• Selected extract:
▼

The country is a good option to diversify your wealth and, in the process, get more favourable treaties than you would have in SA.

It is a known fact that over the last couple of years we’ve seen an outflux of SA capital and even a lot of professional and successful individuals moving abroad. I won’t bore you with the figures and my intention is not to sketch a dire mood of all the negative things in SA. If you look closely, there are also positive things in SA. It depends if you want to look at something as a problem or an opportunity. However, if you look over the waters, there are also a lot of exciting opportunities.

Back to deciding on the Mauritius option. Mauritius is not a scheme or a place where you can evade taxes that would or should have been paid in SA. It is merely an option to diversify your wealth and, in the process, get more favourable treaties than you would have in SA.

When to consider Mauritius then?

  • If you are generating an income outside of the borders of SA and running it through the SA Pty, then you can start considering setting up a GBC (Global Business Company) in Mauritius which is tax resident in Mauritius. There are certain costs involved in setting up this structure and usually, the funds that flow to that company should be used to expand your business outside of SA. Usually, these are companies or their subsidiaries that trade in the rest of Africa or globally.

▲

Entries for locating text and elements
▼

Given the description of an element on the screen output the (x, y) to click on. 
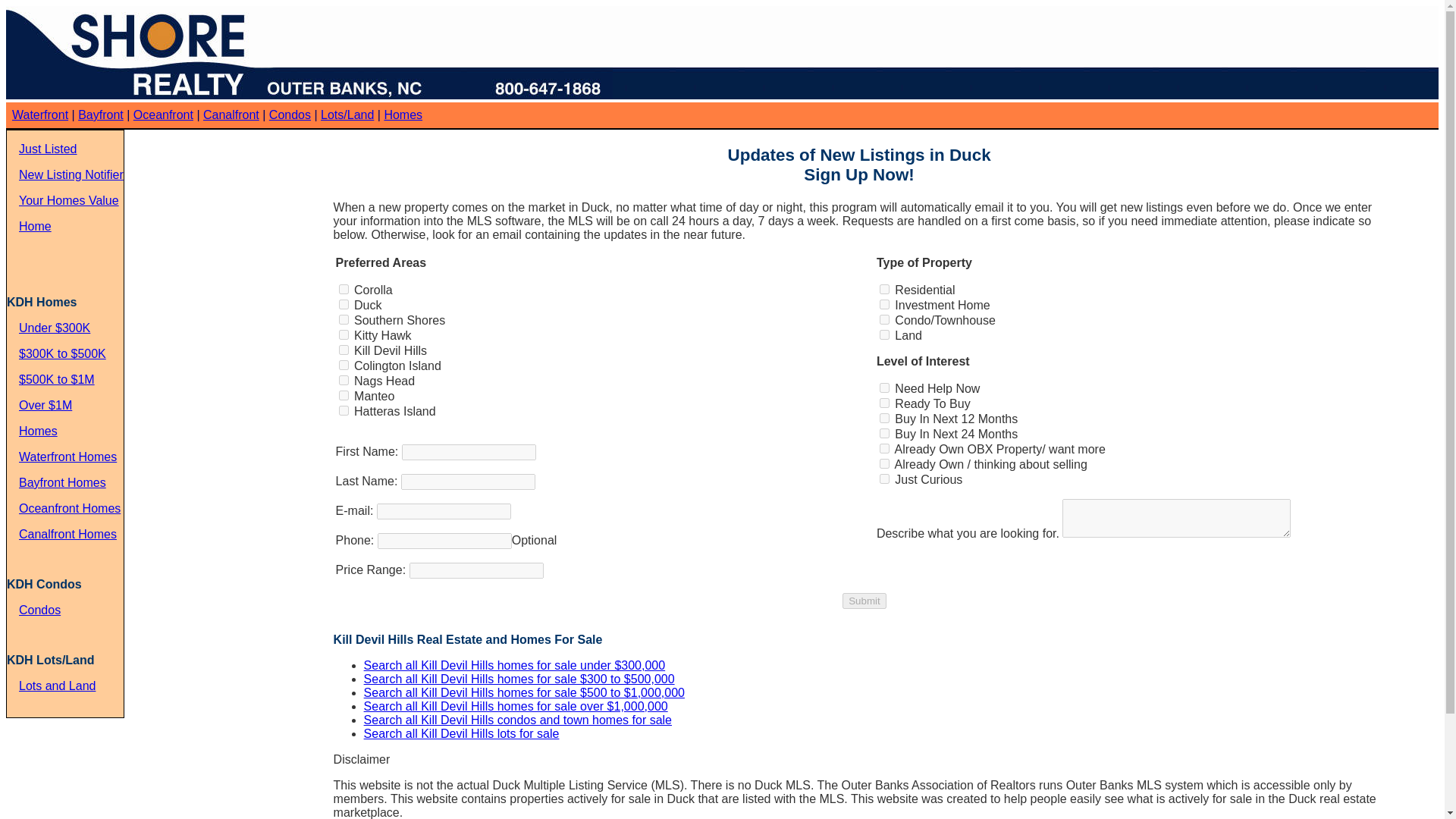
yes (344, 289)
yes (884, 319)
Kill Devil Hills waterfront homes  (39, 114)
yes (344, 395)
Search all Kill Devil Hills lots for sale (461, 733)
yes (344, 365)
Your Homes Value (68, 200)
Lots and Land (57, 685)
yes (884, 334)
Canalfront (231, 114)
yes (344, 379)
Waterfront (39, 114)
Search all Kill Devil Hills condos and town homes for sale (517, 719)
Search all Kill Devil Hills condos and town homes for sale (517, 719)
Condos (39, 609)
Given the description of an element on the screen output the (x, y) to click on. 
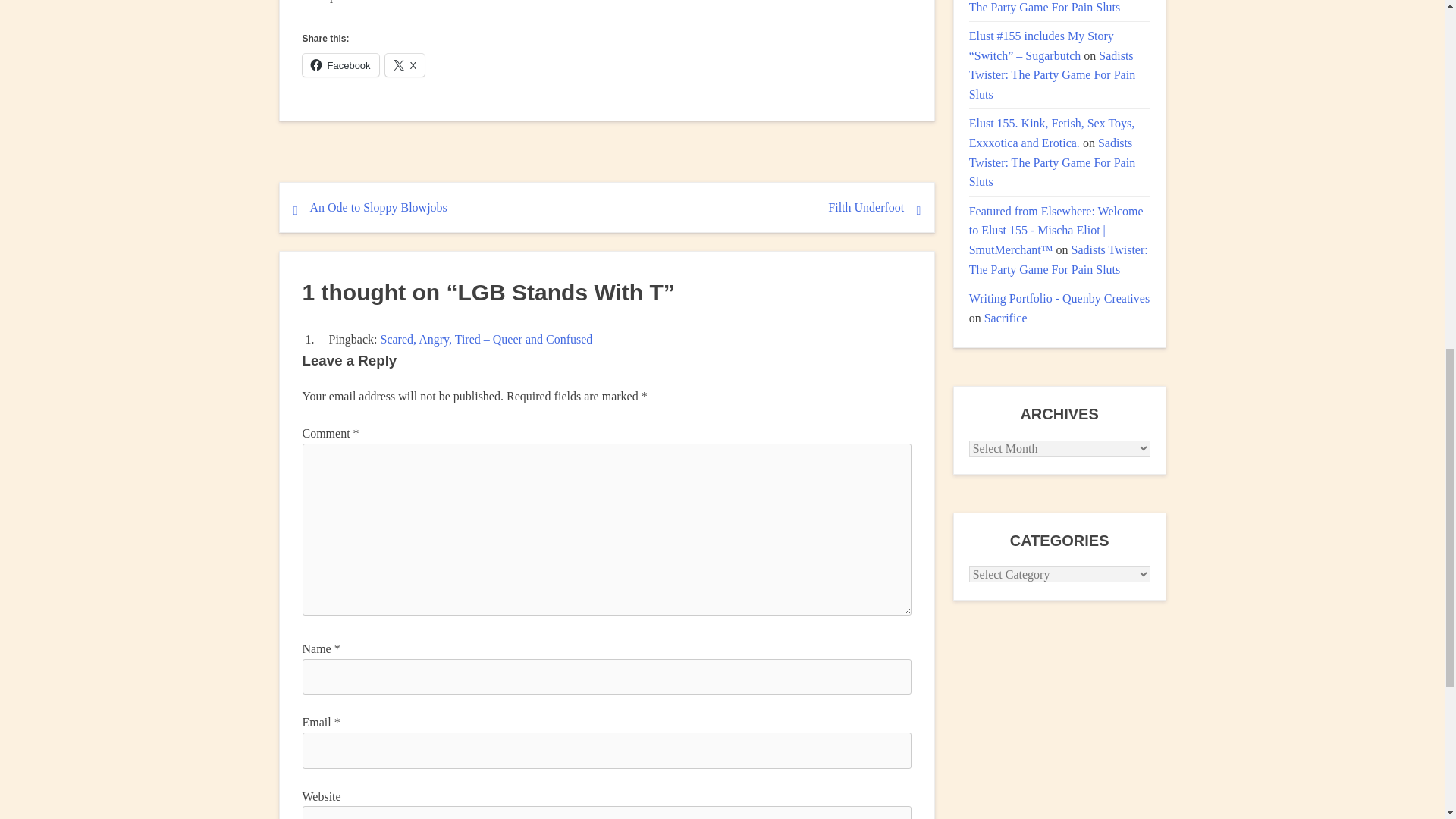
Filth Underfoot (866, 206)
Facebook (339, 65)
Sadists Twister: The Party Game For Pain Sluts (1049, 6)
An Ode to Sloppy Blowjobs (377, 206)
X (405, 65)
Click to share on X (405, 65)
Click to share on Facebook (339, 65)
Given the description of an element on the screen output the (x, y) to click on. 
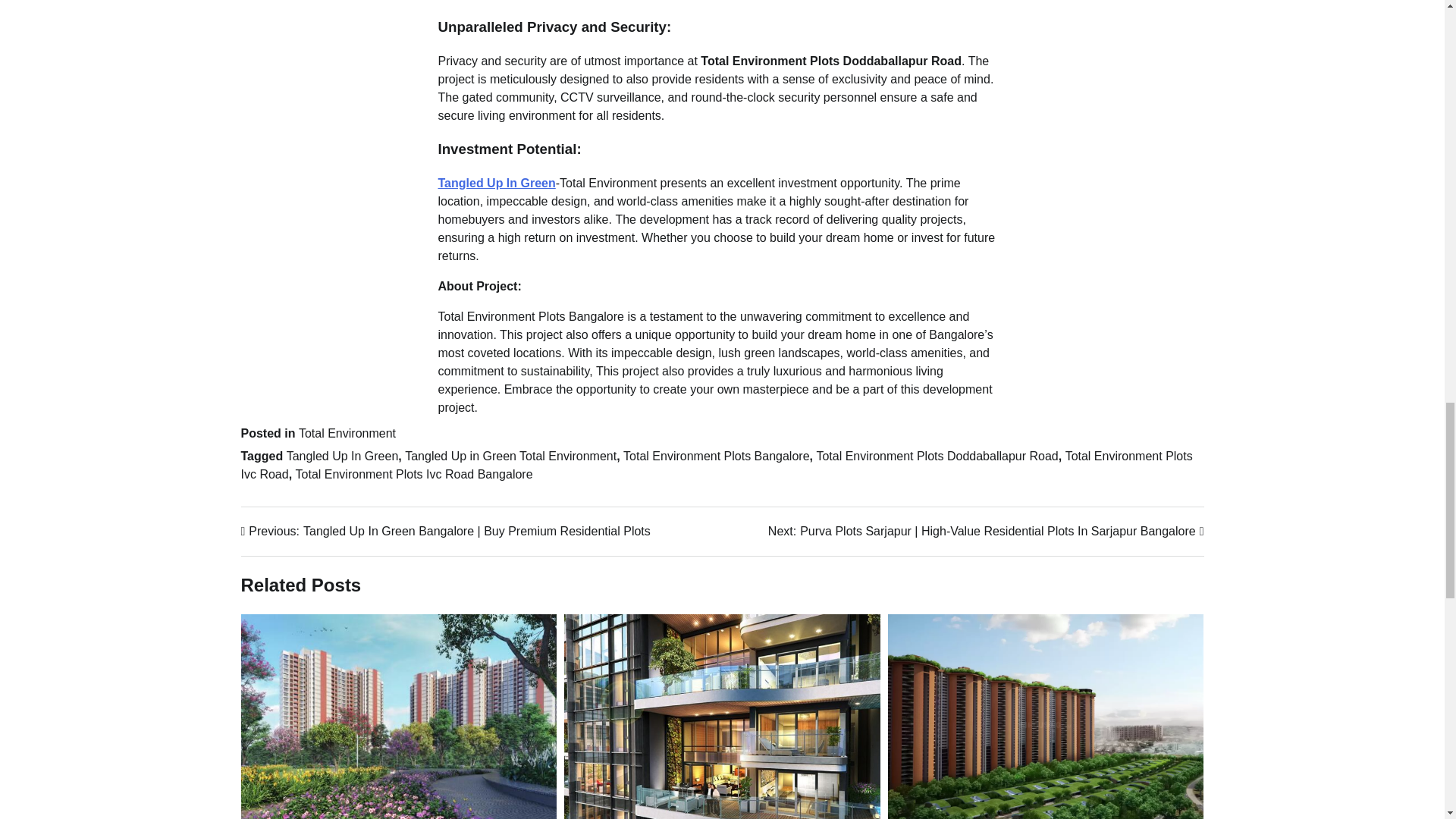
Tangled Up In Green (342, 455)
Total Environment Plots Ivc Road Bangalore (413, 473)
Total Environment (347, 432)
Total Environment Plots Ivc Road (716, 464)
Tangled Up in Green Total Environment (509, 455)
Total Environment Plots Bangalore (716, 455)
Total Environment Plots Doddaballapur Road (936, 455)
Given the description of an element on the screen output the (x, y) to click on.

▲

• Aim A: Print the records from the line with "Tangled Up In Green (342, 455)" through the end of the records, repeating each line unchanged.
• Aim B: Carry on with the text about the Mauritius option from the point where it stops.

• Final answer A:
Tangled Up In Green (342, 455)
Total Environment Plots Ivc Road Bangalore (413, 473)
Total Environment (347, 432)
Total Environment Plots Ivc Road (716, 464)
Tangled Up in Green Total Environment (509, 455)
Total Environment Plots Bangalore (716, 455)
Total Environment Plots Doddaballapur Road (936, 455)
Given the description of an element on the screen output the (x, y) to click on.

• Final answer B:
  • There are a few ways to set up the shareholding and where it should be held. Maximum tax rate of 15% in the GBC. In certain instances, income tax can be as little as 3%, depending on the service you render. Dividends declared in Mauritius are not taxable.

The list goes on with regards to the upside there is by having a GBC set up. The scope and detail on this are wide.

Having a trust in Mauritius

  • You can set up an offshore trust and invest anywhere in the world. This can range from offshore funds to artwork.
  • Buying property in Mauritius can also be done through your offshore trust.
  • Once a trust is set up, it can own companies and manage any family business or wealth.
  • A Mauritian trust is not subject to exchange control – this means you don’t have to apply to take foreign capital out of the country and worry about bringing it back.
  • If the trust has been settled by a non-resident settlor and has only non-resident beneficiaries, or the purpose of the trust is carried on outside of Mauritius, the trustee can elect to file a declaration of non-residence with the Mauritius Revenue Authority during an income year in order for the trust to be exempted from income tax in that respective year.
  • A trust is also a good way of creating offshore wealth for your family and generations to come. It can serve well if a family member would want to study abroad or plan on emigrating permanently. It makes distributing wealth to them easier in the long run.
  • Should you be looking to make offshore investments through the trust, I would recommend moving at least R5 million-R10 million over time into the trust to justify the management and set-up fees. Depending on the purpose of the trust, fees can range anywhere from $2 000 to $6 000 per annum.

Offshore life insurance

  • International life insurance can be beneficial in a few ways.
  • If structured correctly there will be no estate duty payable on the insurable amount.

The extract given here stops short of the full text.